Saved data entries

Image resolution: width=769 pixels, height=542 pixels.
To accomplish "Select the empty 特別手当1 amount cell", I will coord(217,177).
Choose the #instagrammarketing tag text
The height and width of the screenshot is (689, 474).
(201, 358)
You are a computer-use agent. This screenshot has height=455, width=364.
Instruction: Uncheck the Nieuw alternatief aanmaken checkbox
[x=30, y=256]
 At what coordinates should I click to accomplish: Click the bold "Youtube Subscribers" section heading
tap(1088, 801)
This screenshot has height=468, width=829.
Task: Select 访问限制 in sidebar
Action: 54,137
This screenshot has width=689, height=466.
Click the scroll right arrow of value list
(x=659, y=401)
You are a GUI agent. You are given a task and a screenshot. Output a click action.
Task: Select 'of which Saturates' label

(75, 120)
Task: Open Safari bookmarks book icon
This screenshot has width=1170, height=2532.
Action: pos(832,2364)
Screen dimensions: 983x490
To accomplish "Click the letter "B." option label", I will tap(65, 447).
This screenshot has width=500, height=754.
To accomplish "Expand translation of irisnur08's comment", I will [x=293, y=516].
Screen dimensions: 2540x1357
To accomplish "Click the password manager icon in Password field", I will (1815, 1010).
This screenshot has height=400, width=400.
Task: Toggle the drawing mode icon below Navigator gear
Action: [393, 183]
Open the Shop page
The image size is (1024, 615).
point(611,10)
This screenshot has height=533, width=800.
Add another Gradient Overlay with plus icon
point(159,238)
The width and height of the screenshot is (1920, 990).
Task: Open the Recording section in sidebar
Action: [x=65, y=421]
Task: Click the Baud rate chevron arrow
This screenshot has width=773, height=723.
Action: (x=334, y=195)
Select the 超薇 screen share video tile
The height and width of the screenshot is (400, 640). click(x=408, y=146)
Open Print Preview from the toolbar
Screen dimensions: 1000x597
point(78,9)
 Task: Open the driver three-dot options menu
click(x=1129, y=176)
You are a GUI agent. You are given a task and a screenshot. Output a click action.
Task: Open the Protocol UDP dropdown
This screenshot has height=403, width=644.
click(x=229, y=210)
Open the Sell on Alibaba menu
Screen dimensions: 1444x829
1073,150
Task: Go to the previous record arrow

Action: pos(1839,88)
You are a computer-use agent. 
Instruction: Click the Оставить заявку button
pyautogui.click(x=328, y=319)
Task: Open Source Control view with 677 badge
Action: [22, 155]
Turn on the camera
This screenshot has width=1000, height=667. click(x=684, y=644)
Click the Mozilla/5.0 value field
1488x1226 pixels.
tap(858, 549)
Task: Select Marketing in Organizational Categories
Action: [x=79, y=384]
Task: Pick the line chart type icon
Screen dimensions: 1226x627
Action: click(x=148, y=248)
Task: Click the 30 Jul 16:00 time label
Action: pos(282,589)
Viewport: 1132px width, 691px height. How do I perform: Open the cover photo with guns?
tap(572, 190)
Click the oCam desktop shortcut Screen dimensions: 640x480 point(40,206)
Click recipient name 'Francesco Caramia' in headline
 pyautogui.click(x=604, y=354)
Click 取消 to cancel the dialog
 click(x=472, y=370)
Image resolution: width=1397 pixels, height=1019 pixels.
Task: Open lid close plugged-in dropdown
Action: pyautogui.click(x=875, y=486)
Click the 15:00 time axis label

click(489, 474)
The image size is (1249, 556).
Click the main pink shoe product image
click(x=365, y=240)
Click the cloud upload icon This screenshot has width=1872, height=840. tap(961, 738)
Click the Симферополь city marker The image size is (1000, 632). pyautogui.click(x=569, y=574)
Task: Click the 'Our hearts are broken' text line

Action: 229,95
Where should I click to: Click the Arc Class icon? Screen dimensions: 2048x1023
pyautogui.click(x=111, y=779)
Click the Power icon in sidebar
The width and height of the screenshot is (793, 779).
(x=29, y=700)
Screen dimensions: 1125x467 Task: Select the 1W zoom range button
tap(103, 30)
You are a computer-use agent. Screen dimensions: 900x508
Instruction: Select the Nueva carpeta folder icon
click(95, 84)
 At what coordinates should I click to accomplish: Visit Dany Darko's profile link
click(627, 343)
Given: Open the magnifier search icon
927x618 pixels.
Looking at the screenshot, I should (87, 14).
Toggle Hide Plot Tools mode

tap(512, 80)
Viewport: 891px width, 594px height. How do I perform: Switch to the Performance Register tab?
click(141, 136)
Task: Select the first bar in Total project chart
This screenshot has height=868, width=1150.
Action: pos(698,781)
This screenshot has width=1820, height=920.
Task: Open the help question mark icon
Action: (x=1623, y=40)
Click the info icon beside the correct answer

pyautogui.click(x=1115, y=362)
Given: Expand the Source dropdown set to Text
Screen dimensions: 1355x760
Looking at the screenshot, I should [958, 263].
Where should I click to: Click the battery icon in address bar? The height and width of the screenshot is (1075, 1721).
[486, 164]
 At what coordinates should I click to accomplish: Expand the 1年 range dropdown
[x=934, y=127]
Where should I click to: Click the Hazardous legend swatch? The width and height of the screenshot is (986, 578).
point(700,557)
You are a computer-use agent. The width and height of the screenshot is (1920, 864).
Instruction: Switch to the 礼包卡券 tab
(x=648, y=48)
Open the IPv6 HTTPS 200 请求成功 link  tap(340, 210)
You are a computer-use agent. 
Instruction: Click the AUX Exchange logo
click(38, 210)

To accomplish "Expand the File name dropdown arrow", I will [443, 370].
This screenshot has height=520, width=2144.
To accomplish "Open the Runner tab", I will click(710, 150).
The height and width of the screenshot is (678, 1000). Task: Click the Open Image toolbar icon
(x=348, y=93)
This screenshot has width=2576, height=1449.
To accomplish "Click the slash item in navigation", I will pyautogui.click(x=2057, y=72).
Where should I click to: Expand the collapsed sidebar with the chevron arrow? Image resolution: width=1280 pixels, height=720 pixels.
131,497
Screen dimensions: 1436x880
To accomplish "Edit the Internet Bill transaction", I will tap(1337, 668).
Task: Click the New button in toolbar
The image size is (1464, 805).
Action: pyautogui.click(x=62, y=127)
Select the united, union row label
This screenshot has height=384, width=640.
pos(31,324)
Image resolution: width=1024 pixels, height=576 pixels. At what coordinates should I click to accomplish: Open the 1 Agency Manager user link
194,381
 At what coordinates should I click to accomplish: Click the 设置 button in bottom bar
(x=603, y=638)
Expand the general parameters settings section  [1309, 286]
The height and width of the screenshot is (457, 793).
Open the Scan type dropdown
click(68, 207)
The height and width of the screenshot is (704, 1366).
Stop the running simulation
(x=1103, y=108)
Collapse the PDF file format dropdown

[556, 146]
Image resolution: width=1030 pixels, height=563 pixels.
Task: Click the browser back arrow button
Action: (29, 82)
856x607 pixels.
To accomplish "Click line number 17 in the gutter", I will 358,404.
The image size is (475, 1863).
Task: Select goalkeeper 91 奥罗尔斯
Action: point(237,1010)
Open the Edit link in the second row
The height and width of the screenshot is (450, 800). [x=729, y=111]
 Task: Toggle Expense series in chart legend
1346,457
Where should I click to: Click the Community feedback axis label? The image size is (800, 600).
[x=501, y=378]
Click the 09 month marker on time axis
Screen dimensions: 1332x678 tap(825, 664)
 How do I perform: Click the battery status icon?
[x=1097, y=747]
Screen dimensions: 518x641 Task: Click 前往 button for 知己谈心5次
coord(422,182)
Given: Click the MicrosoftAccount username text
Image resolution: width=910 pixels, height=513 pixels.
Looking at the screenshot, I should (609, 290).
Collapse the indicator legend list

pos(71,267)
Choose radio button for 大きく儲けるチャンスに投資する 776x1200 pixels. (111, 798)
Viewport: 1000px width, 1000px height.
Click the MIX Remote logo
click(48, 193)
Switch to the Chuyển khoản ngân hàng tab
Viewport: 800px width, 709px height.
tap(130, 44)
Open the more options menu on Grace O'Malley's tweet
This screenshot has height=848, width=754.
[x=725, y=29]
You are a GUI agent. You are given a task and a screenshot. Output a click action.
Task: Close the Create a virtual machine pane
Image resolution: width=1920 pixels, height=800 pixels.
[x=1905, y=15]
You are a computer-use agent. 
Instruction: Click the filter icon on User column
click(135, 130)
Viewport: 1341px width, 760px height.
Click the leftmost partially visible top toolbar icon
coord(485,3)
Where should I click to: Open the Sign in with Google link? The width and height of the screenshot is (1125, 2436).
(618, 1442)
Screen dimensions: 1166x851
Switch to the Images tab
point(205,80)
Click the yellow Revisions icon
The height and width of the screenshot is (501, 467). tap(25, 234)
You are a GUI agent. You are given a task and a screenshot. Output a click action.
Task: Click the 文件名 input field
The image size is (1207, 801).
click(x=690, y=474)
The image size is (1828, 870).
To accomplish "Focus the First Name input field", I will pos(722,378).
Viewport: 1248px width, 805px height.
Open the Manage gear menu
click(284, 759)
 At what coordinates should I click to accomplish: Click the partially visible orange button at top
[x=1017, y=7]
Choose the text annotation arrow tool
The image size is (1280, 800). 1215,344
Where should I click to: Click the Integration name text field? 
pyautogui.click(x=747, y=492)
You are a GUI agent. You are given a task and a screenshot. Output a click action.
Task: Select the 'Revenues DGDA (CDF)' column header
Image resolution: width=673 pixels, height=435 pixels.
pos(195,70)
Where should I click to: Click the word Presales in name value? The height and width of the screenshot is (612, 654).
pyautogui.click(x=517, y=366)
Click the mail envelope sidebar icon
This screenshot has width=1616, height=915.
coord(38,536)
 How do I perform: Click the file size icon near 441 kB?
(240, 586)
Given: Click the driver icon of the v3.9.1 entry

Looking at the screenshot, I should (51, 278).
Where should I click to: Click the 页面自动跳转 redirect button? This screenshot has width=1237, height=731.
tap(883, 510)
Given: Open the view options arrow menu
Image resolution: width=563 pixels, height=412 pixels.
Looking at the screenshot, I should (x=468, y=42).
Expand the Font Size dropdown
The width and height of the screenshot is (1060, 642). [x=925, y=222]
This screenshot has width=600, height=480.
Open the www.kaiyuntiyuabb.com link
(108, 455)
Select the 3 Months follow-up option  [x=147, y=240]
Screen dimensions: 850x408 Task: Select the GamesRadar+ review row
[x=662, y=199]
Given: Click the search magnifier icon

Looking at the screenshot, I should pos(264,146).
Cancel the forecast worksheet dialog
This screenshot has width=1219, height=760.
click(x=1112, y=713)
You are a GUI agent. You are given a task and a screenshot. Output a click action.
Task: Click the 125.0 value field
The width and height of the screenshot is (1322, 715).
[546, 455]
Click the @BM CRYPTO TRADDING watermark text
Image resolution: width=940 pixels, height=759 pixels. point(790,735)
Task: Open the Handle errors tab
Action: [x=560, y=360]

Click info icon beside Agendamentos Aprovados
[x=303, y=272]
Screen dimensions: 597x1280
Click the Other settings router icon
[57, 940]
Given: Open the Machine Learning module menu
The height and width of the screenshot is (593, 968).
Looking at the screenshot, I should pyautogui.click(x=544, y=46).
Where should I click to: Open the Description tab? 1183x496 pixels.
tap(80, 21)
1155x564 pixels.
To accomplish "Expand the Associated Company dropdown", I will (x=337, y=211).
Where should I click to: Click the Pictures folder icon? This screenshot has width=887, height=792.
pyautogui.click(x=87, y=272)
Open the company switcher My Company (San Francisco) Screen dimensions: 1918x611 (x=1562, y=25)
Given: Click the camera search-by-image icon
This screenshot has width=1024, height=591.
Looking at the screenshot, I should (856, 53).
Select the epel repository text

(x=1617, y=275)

#### [ABOUT THIS EXERCISE]
Each line from the one containing "Click info icon beside Agendamentos Aprovados" to the end of the records should be echoed exactly, and no other line.

#### [TASK RESPONSE]
Click info icon beside Agendamentos Aprovados
[x=303, y=272]
Screen dimensions: 597x1280
Click the Other settings router icon
[57, 940]
Given: Open the Machine Learning module menu
The height and width of the screenshot is (593, 968).
Looking at the screenshot, I should pyautogui.click(x=544, y=46).
Where should I click to: Open the Description tab? 1183x496 pixels.
tap(80, 21)
1155x564 pixels.
To accomplish "Expand the Associated Company dropdown", I will (x=337, y=211).
Where should I click to: Click the Pictures folder icon? This screenshot has width=887, height=792.
pyautogui.click(x=87, y=272)
Open the company switcher My Company (San Francisco) Screen dimensions: 1918x611 (x=1562, y=25)
Given: Click the camera search-by-image icon
This screenshot has width=1024, height=591.
Looking at the screenshot, I should (856, 53).
Select the epel repository text

(x=1617, y=275)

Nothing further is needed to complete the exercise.